Geçen hafta TBMM’de Finlandiya’nın NATO üyeliği oylandı ve bir tek hayır oyu çıkmadan oy birliğiyle kabul edildi.
***
Emperyalizme karşı olanlar, “Bu Memleket Bizim” diyenler, vatanseverler sorgulamayacak, dert etmeyecek mi bunu? “Egemenlik Kayıtsız Şartsız Milletindir” sözünün yazdığı TBMM böyle takdir etmiş diye geçiştirecek miyiz?

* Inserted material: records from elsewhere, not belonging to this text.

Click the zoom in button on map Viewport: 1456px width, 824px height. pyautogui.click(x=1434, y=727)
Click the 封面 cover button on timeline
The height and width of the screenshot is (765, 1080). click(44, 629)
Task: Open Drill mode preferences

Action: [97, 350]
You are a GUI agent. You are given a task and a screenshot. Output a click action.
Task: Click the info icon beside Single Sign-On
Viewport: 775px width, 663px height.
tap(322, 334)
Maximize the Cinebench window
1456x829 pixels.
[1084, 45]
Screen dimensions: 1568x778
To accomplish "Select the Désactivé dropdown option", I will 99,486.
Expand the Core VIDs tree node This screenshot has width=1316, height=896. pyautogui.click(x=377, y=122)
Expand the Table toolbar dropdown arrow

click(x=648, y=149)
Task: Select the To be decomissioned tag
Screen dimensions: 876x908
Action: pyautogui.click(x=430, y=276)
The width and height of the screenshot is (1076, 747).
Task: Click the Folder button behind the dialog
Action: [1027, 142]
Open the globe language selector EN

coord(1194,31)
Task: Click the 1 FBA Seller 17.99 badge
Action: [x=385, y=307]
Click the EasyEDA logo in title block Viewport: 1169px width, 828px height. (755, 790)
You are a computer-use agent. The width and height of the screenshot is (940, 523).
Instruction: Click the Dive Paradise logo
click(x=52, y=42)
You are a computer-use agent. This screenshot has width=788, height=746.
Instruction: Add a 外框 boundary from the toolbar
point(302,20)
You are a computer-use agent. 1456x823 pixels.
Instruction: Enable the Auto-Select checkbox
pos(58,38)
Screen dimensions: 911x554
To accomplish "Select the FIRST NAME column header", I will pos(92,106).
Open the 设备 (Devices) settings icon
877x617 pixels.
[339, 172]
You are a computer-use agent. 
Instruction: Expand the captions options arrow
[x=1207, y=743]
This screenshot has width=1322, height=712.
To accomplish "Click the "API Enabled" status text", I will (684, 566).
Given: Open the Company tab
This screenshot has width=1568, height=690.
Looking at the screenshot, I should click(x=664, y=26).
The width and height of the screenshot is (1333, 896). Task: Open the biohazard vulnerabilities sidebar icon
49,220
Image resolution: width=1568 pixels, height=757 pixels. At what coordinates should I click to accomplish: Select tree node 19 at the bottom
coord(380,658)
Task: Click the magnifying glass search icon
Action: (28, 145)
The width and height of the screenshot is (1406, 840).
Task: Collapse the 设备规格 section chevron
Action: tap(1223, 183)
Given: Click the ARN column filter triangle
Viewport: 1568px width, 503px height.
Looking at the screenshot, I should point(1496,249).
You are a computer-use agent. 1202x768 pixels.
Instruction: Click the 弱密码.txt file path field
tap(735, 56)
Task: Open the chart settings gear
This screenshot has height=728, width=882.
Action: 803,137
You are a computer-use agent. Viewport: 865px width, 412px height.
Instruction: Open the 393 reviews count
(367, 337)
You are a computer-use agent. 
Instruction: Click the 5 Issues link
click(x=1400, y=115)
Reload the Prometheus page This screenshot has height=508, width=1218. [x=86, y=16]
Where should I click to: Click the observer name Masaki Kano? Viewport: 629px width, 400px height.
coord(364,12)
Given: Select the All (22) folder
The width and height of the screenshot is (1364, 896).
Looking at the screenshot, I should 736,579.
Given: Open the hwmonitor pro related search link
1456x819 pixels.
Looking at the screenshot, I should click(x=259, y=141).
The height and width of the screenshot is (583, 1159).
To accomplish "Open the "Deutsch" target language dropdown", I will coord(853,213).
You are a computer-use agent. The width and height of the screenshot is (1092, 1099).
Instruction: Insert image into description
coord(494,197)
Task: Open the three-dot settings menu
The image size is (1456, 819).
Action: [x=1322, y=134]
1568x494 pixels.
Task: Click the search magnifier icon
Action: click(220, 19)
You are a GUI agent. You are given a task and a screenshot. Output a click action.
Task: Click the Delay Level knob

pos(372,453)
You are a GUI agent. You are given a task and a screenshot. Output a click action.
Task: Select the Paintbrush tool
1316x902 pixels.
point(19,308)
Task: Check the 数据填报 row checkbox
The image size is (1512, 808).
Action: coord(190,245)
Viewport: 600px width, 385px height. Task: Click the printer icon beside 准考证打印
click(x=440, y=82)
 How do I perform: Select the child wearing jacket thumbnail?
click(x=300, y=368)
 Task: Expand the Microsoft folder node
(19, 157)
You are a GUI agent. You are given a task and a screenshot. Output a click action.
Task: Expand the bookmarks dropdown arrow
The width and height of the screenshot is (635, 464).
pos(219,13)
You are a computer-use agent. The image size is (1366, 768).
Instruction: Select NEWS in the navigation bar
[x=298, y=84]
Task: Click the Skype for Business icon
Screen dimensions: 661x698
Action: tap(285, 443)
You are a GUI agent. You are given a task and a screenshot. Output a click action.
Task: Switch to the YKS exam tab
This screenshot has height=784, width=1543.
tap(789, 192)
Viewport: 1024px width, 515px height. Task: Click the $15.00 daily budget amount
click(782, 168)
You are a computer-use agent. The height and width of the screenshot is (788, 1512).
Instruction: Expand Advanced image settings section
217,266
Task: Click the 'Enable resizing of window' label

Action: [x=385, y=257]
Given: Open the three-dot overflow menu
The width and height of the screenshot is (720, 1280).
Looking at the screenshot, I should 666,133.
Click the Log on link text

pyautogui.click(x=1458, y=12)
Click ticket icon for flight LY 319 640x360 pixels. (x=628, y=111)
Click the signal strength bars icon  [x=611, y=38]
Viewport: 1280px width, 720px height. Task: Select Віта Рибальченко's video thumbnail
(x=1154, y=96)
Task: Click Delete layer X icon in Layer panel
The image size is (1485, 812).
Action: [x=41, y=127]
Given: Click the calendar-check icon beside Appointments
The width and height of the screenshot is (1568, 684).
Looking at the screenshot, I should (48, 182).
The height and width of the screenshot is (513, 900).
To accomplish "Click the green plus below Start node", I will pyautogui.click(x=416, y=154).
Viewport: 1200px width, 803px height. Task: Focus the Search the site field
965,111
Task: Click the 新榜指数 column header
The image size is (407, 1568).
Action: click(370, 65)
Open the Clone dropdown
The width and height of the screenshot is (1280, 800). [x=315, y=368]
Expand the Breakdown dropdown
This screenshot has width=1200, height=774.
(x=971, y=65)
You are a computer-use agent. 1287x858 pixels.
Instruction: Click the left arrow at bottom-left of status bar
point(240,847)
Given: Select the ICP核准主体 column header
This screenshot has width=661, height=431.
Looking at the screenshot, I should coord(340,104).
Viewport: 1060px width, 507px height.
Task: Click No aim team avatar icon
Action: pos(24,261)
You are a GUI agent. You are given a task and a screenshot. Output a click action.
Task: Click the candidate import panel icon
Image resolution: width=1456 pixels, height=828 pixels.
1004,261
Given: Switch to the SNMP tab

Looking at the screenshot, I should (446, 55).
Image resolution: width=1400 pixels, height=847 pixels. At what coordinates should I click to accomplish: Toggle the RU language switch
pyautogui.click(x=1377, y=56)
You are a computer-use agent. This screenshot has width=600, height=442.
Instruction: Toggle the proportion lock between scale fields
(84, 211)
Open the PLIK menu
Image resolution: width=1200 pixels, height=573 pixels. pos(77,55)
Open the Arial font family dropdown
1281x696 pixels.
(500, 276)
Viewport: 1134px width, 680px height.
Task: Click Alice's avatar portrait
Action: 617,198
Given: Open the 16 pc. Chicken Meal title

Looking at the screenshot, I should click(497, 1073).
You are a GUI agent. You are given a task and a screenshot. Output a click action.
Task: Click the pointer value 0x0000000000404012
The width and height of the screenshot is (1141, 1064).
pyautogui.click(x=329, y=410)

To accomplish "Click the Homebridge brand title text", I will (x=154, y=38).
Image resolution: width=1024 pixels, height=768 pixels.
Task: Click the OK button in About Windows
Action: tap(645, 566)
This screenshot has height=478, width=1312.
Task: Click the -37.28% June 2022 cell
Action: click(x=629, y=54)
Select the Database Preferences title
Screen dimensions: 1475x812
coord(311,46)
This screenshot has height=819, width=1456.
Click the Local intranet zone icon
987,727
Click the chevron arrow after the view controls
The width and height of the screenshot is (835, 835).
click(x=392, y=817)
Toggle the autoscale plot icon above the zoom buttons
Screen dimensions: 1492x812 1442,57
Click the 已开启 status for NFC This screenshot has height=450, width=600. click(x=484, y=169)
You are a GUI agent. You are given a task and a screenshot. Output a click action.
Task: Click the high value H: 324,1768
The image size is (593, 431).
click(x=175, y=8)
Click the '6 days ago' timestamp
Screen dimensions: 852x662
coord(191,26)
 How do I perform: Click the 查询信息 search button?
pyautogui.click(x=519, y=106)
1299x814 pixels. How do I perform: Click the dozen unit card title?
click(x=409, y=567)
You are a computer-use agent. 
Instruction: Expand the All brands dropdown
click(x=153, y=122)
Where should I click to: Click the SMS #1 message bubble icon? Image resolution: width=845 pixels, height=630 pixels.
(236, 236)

Utanç duymayacak mıyız?
***
Çok açık ifade etmeli: NATO çokuluslu şirketlerin egemenliğine hizmet eden, özellikle de ABD çıkarları doğrultusunda örgütlenmiş bir emperyalist kuruluştur. Dünyanın önemli sayıda ülkesinin geri bırakılmasında ve bağımlı kılınmasında rol sahibidir. Unutmayalım; ABD gibi bir dizi dev ülkenin, dünyanın önemli kısmının canının okunması pahasına dünyada borusu ötüyorsa NATO’nun önemli payı vardır bunda.
***
Denizlerin, Mahirlerin yani 68 Devrimci Gençliğinin mücadelesi “NATO’ya Hayır” kampanyaları ile doludur. “Bağımsız Türkiye” NATO üyeliği ile birlikte mümkün değildir. Hem ABD zorbalığından, işgalciliğinden rahatsız olacağız, hem de NATO’yu bağrımıza basacağız! Olacak iş midir bu?
***
NATO’nun demokrasi ile, özgürlük ile, insanların refahı ile uzaktan yakından ilişkisi bulunmamaktadır. Dünyanın güvenliği bu denli risk altındaysa, NATO’nun ve onun temsil ettiği düzenin ve onların efendilerinin çıkarları çıkar karşımıza. NATO var oldukça ve genişledikçe insanlığın yaşamı kararmaya devam edecektir.
***
Peki, NATO bünyesinde; sola, komünizme, bağımsız ülke taleplerine karşı neredeyse tüm dünyada kurulmuş “Gladio”, “Kontrgerilla”, “Derin Devlet” isimli eli kanlı örgütlere ne diyeceğiz? Unutacak mıyız, ya da göz ardı mı edeceğiz bunları?
***
Seçimlere az kaldı. Bir şeylere karşı olduğumuzu, bir şeyleri de savunduğumuzu göstermek üzere oy kullanacağız. Oy kullanarak benimsediğimiz fikirlerin güçlenmesine katkı sağlayacağız. Lakin hem demokrasiden, özgürlükten dem vuran, hem de hararetli şekilde NATO’cu, Amerikancı partilere mi oy vereceğiz mesela? Ya da emekten yana gibi görünüp emekçi düşmanlığı tescilli olan NATO’yu baş tacı eden düzen partilerini mi destekleyeceğiz? Ne yaman çelişkidir bu!
***
Velhasıl, NATO’yu sorgulamadan, giderek reddetmeden, ve NATO’ya karşı olan fikir ve partileri güçlendirmeden ne demokrasi mümkündür ne özgürlük ne de aydınlık yarınlar. Havanda su dövmeye gerek yok!